▶ Your assignment: From the listing below, output only the lines starting at the line that has "Where should I click to: Edit" and ending at the line that has "Click the left eye crossing point", exactly as they appear, ends included.

▶ Data:
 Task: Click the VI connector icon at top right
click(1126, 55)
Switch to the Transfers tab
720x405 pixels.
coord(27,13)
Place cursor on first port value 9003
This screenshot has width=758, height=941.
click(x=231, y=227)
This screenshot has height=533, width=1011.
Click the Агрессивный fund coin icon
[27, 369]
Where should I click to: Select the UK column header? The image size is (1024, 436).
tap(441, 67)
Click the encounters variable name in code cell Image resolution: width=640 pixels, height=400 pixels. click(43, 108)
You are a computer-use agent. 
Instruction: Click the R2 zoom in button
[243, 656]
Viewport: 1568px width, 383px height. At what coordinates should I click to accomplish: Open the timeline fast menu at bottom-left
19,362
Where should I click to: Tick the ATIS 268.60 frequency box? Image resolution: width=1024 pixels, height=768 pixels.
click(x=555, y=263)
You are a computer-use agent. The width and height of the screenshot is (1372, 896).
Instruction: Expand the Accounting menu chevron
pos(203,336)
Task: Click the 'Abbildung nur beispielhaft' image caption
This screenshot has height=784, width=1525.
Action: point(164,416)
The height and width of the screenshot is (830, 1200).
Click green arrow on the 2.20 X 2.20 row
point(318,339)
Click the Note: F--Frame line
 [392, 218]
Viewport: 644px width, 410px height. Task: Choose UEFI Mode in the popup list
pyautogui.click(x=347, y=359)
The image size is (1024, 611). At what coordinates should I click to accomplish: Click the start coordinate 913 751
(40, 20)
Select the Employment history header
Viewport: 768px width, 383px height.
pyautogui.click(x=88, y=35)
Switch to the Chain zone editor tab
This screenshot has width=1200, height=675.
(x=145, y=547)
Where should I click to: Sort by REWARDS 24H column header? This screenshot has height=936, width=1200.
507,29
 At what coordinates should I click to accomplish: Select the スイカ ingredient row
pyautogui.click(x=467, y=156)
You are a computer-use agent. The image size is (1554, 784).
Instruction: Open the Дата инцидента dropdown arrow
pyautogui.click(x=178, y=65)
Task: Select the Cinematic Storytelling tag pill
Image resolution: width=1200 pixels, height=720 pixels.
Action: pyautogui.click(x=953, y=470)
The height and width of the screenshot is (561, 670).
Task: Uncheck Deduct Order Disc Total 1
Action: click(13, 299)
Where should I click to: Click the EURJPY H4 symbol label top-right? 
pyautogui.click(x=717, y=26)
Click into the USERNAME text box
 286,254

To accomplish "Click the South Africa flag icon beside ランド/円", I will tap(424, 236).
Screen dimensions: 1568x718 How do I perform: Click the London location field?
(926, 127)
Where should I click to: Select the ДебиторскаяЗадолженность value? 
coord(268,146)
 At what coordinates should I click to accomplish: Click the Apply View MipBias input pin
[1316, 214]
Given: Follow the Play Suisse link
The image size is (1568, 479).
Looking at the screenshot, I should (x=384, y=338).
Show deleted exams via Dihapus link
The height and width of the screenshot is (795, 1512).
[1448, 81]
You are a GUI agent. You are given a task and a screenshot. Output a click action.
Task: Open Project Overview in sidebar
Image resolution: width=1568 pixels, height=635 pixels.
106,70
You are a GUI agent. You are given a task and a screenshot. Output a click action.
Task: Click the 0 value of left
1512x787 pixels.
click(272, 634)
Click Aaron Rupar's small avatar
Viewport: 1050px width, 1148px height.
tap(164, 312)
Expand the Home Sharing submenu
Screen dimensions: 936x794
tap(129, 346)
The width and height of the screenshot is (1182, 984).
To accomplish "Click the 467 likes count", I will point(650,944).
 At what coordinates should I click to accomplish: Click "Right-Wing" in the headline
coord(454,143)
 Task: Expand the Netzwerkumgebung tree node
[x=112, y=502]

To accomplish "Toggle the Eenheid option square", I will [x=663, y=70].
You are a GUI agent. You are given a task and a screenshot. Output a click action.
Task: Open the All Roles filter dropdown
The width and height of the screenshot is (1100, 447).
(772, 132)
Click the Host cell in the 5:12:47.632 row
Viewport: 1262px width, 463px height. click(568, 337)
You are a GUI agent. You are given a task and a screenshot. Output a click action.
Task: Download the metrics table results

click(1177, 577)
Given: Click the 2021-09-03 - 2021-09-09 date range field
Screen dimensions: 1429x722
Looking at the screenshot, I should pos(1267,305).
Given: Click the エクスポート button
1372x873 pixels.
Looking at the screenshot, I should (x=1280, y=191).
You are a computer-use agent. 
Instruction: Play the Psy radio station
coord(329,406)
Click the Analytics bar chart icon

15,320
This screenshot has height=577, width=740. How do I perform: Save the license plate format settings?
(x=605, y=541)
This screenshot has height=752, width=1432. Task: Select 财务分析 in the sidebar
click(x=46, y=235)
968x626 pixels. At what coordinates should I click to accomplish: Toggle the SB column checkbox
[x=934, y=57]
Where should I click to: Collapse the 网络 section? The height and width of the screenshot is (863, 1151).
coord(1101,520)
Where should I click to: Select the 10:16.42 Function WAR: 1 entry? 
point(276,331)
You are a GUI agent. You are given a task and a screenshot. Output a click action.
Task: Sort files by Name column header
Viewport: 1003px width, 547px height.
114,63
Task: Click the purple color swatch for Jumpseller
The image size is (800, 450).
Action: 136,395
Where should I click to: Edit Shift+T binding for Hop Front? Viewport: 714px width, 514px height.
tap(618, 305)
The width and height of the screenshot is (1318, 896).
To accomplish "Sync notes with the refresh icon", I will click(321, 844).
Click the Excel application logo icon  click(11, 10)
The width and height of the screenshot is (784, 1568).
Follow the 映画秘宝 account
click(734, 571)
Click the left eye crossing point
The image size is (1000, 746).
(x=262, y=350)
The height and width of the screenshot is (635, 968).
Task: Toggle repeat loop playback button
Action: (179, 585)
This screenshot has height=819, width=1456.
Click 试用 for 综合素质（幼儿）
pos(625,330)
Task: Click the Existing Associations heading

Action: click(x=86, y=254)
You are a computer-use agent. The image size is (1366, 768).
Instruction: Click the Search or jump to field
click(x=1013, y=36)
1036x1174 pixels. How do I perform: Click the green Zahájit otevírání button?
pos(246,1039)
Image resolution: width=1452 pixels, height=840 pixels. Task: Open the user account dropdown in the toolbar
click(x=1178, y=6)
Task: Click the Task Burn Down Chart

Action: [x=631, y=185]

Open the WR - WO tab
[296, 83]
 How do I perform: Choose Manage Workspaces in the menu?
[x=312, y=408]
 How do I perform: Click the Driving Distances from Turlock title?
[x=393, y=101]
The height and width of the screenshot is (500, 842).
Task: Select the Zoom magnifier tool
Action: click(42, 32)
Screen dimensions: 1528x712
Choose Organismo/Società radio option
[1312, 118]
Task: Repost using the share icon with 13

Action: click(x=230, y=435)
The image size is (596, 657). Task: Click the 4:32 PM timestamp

▶ Exercise solution:
Where should I click to: Edit Shift+T binding for Hop Front? Viewport: 714px width, 514px height.
tap(618, 305)
The width and height of the screenshot is (1318, 896).
To accomplish "Sync notes with the refresh icon", I will click(321, 844).
Click the Excel application logo icon  click(11, 10)
The width and height of the screenshot is (784, 1568).
Follow the 映画秘宝 account
click(734, 571)
Click the left eye crossing point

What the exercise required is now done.